INPUT RECORDS Start Marker

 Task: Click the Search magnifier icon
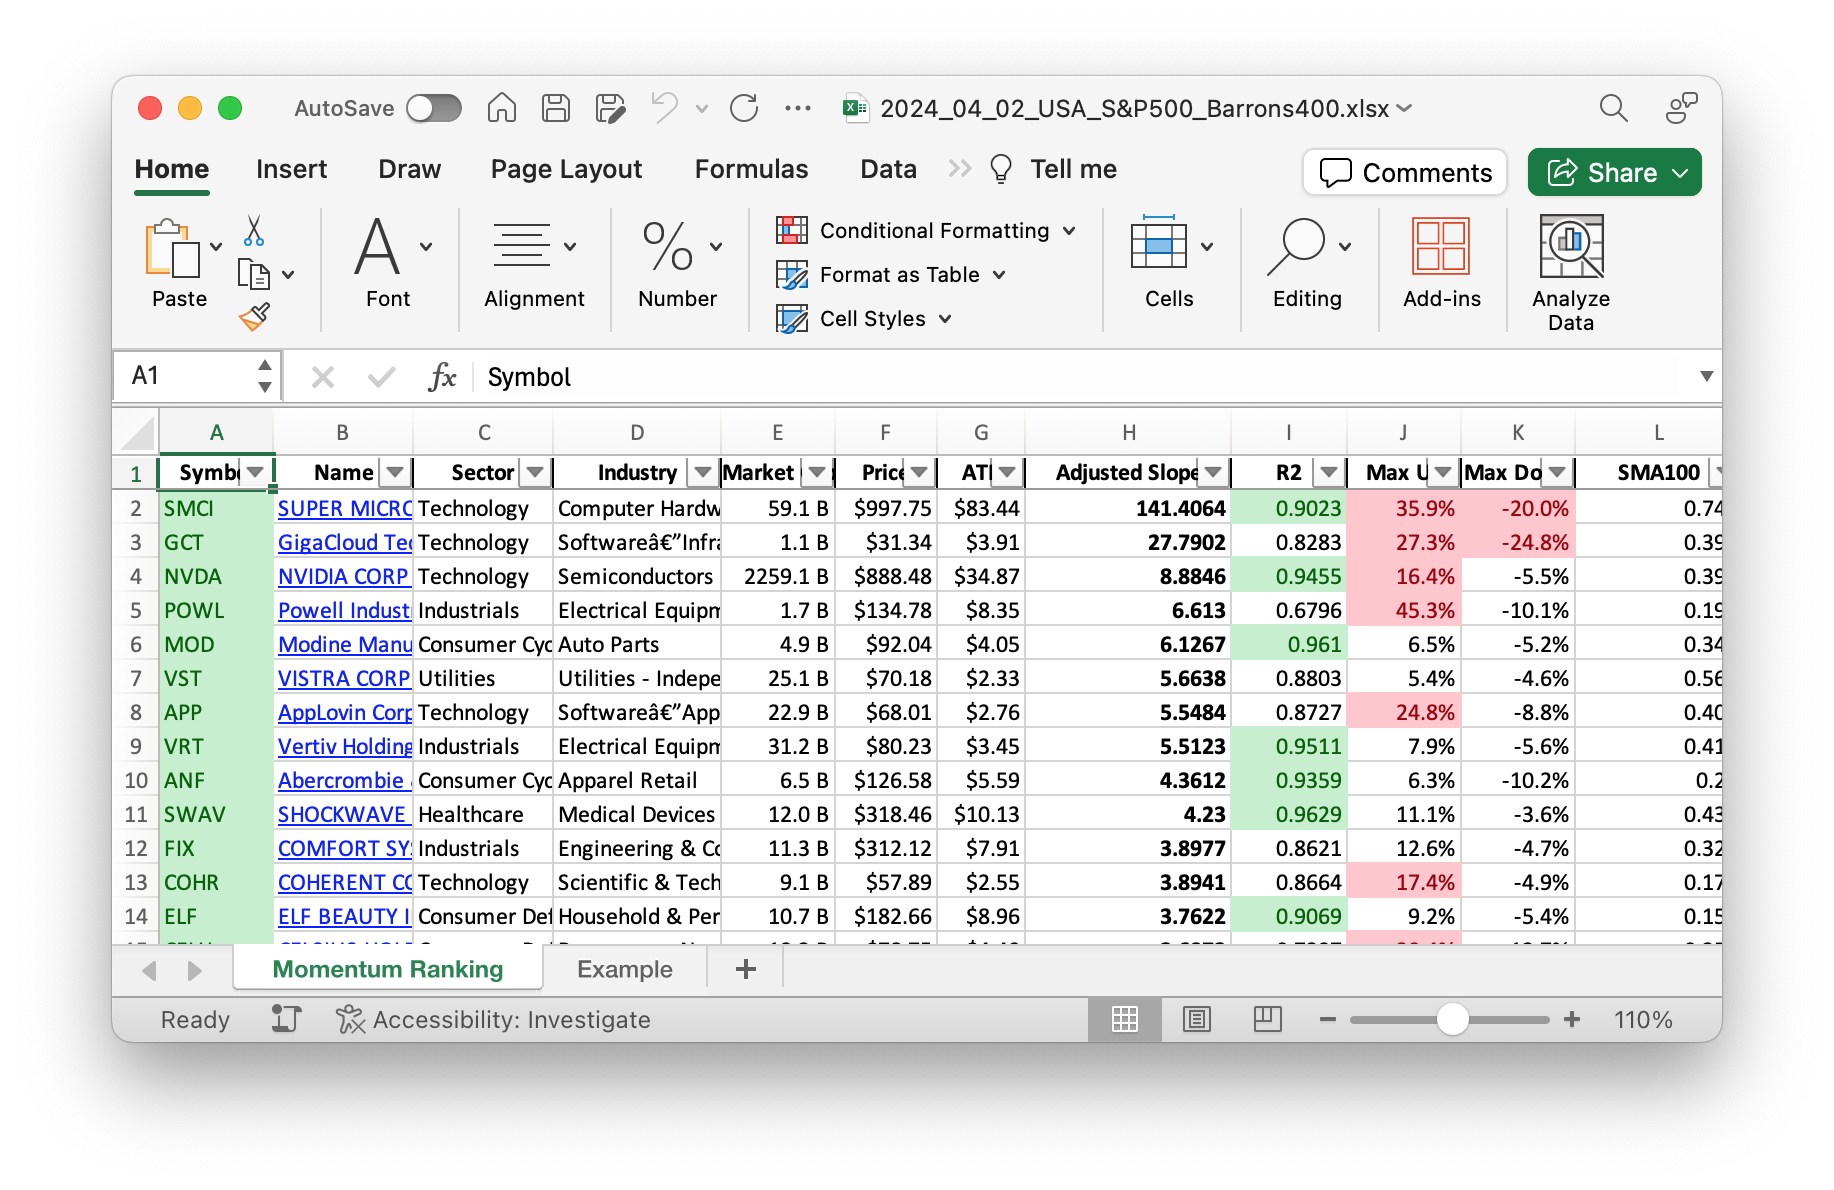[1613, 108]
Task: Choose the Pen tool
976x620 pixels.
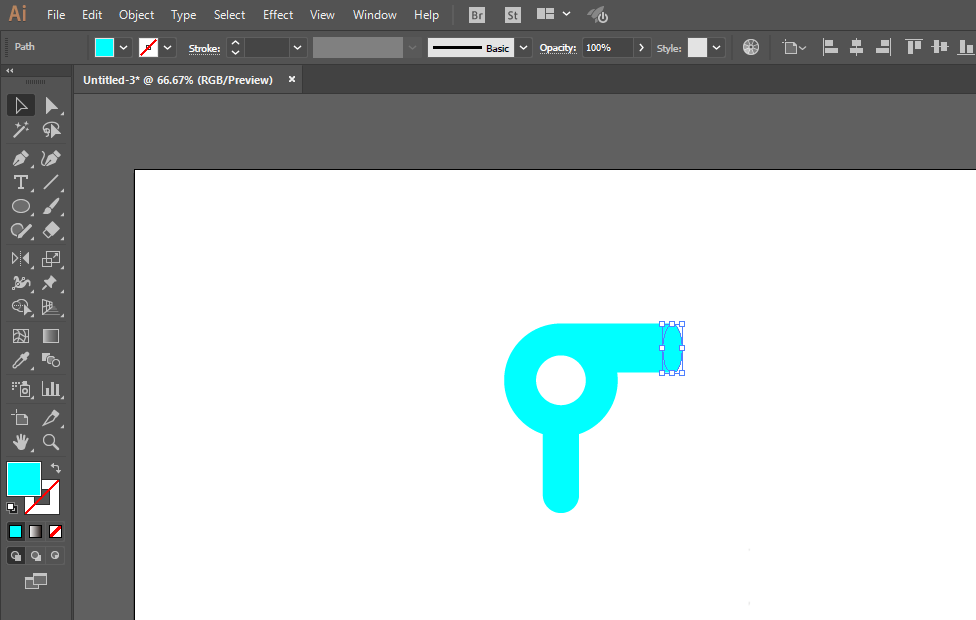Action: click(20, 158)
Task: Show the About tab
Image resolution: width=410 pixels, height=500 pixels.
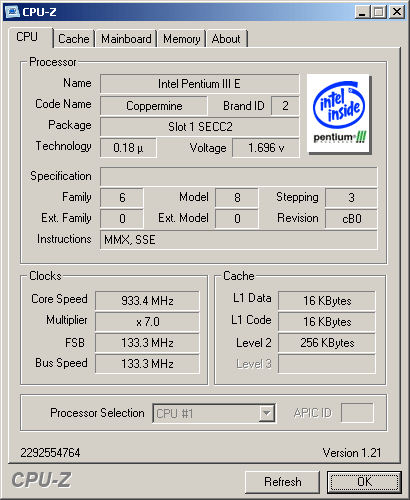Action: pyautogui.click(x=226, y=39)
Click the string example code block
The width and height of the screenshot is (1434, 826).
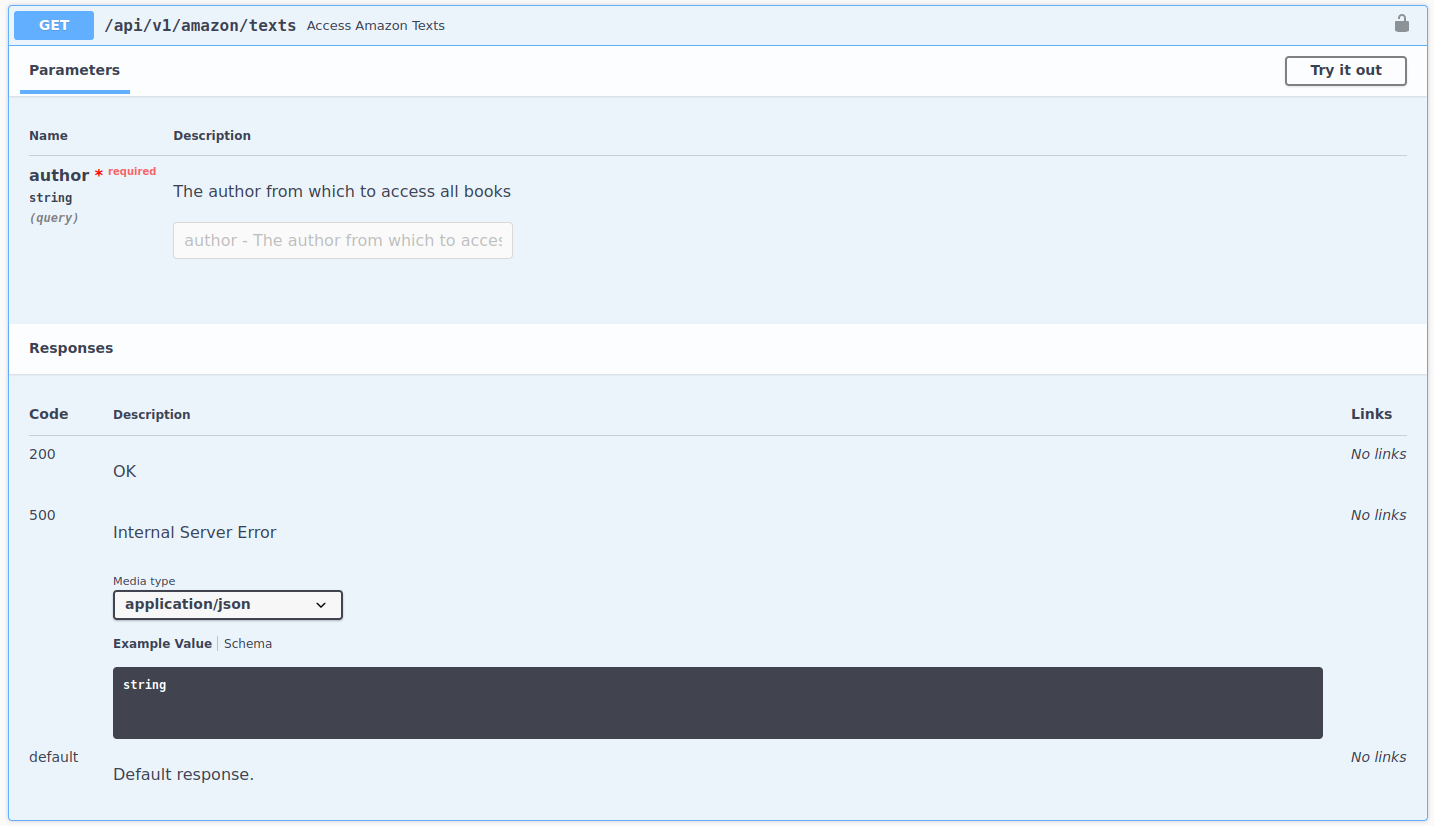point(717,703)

INPUT RECORDS End Marker

(ASSIGNED TASK) The line containing "Image resolution: width=410" and every line after it, through the end of the records, are what you should retype exactly. Do not include the pictures.

(OUTPUT)
Image resolution: width=410 pixels, height=500 pixels.
Action: pyautogui.click(x=226, y=39)
Click the string example code block
The width and height of the screenshot is (1434, 826).
point(717,703)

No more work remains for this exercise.